Objectives:
1. List every item that the passage on the Aram Khachaturian Museum says the composer left to the institution in his will.
2. Write the next part of the passage on the Aram Khachaturian Museum, picking up after its final sentence.
** START Given passage **
The Aram Khachaturian Museum () was established in 1978 in Yerevan, Armenia, just after the composer's death. The first permanent exposition was opened on January 23rd 1984 on the occasion of the 80th anniversary of the outstanding composer. 

The idea of the museum came about in the 1970s, and Khachaturian himself was involved in its design. The composer left his manuscripts, letters, piano, various memorabilia, and personal gifts to the institution in his will. The building is an extension of the house where the composer resided whenever he visited the Armenian capital. It was converted into a museum by architect Edvard Altunyan.

Under its founding director Gohar Harutiunyan, the museum succeeded in attracting financial support from a wide range of sponsors and benefactors, and expanded its collection of artifacts belonging to Khachaturian. Today the museum continues to grow under the directorship of Armine Grigoryan.
** END Given passage **
** START Collected material **
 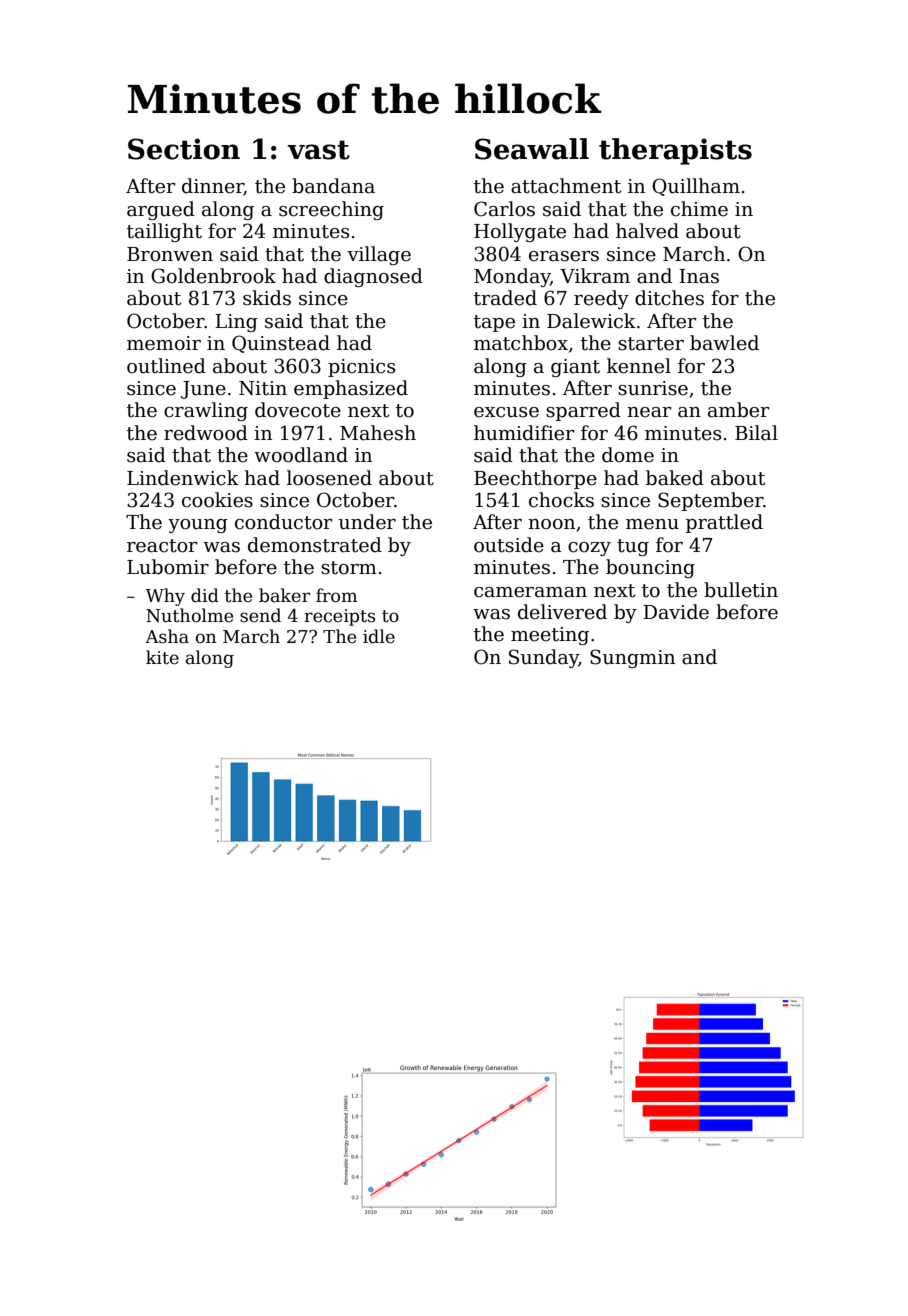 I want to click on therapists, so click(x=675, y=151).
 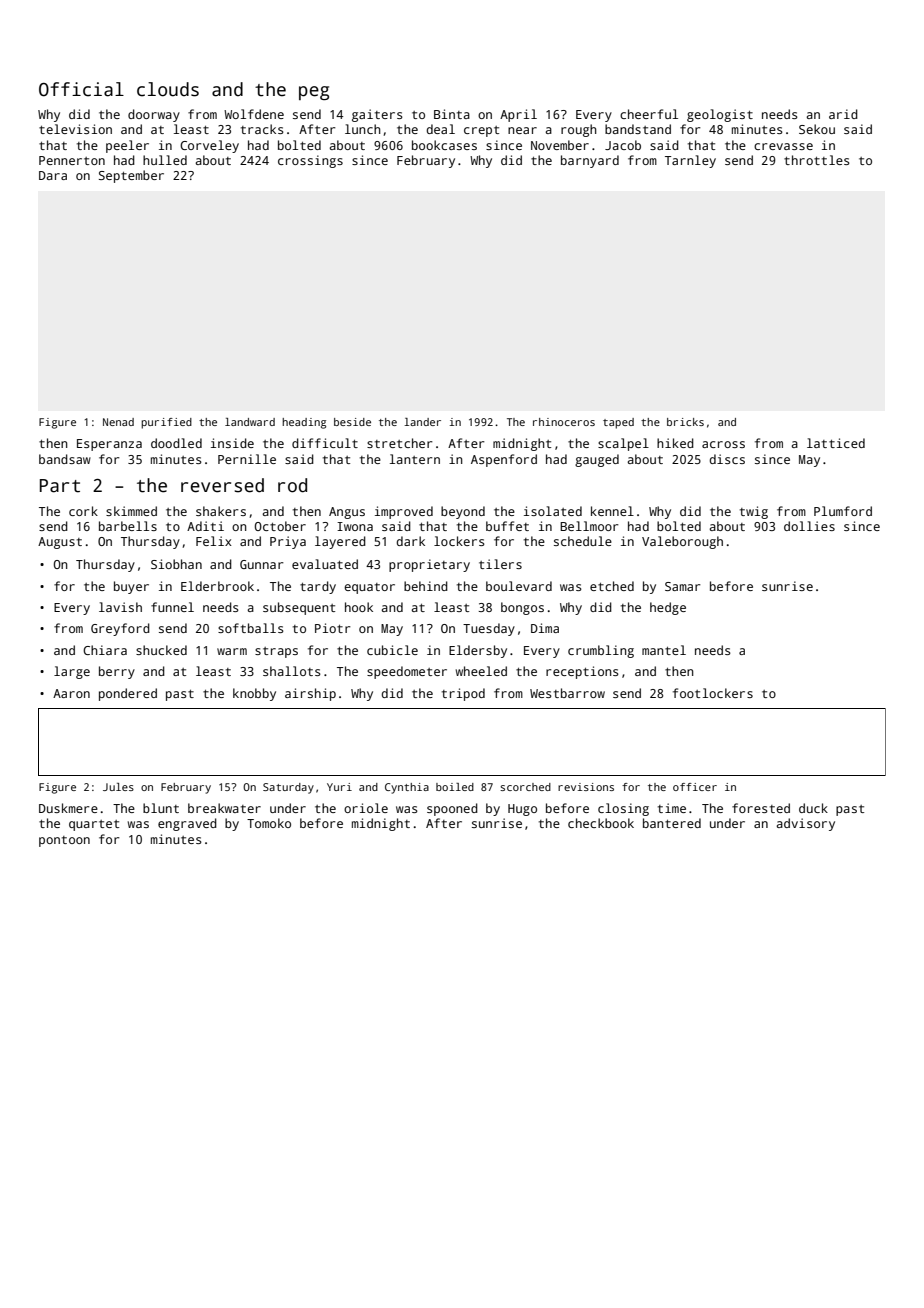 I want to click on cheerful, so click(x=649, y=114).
** END Collected material **
Task answers:
1. manuscripts, letters, piano, various memorabilia, personal gifts

2.
The multi-storied building houses an attractive concert hall (with a concert-grand Bechstein piano), where a regular music series takes place. It also houses an extensive library of CDs and a workshop for the restoration and repair of violins. The museum maintains strong links to Armenian musicians and composers and is committed to furthering music in Armenia. It also publishes a range of scholarly books.

The Museum is located on 3 Zarobyan St (off Marshal Bagramyan Ave), Yerevan 0009, Armenia. Tel: (374-10) 58.94.18.

References

Museum publications

Արամ Խաչատրյան. Նամակներ (Yerevan: «Սովետական գրող» հրատարակչություն, 1983), 238 pp.
Արամ Խաչատրյան. Նամակներ (Yerevan։ «Ապոլոն» հրատարակչություն, 1995), 252 pp.
Արամ Խաչատրյան. Նամակներ (Yerevan։ «Նաիրի» հրատարակչություն,  2003), 152 pp. 
Aram Khachaturyan Museum (Yerevan: Armenia Press,  2002).
Aram Khachaturian (Album)(Yerevan: Aram Khachaturian Museum, "Krunk", 2012).
Aram Khachaturian and The Contemporary World(Yerevan: "Tigran Mets" Publishing House, 2014).
Aram Khachaturian. Arrangements for Piano Trio(Yerevan: "Komitas", 2016).
Արամ Խաչատրյան. Նամականի (Yerevan: «Հայաստան» հրատարակչություն,2017)
Арам Хачатурян." Письма" (Yerevan: «Հայաստան» հրատարակչություն,на русском языке,2018)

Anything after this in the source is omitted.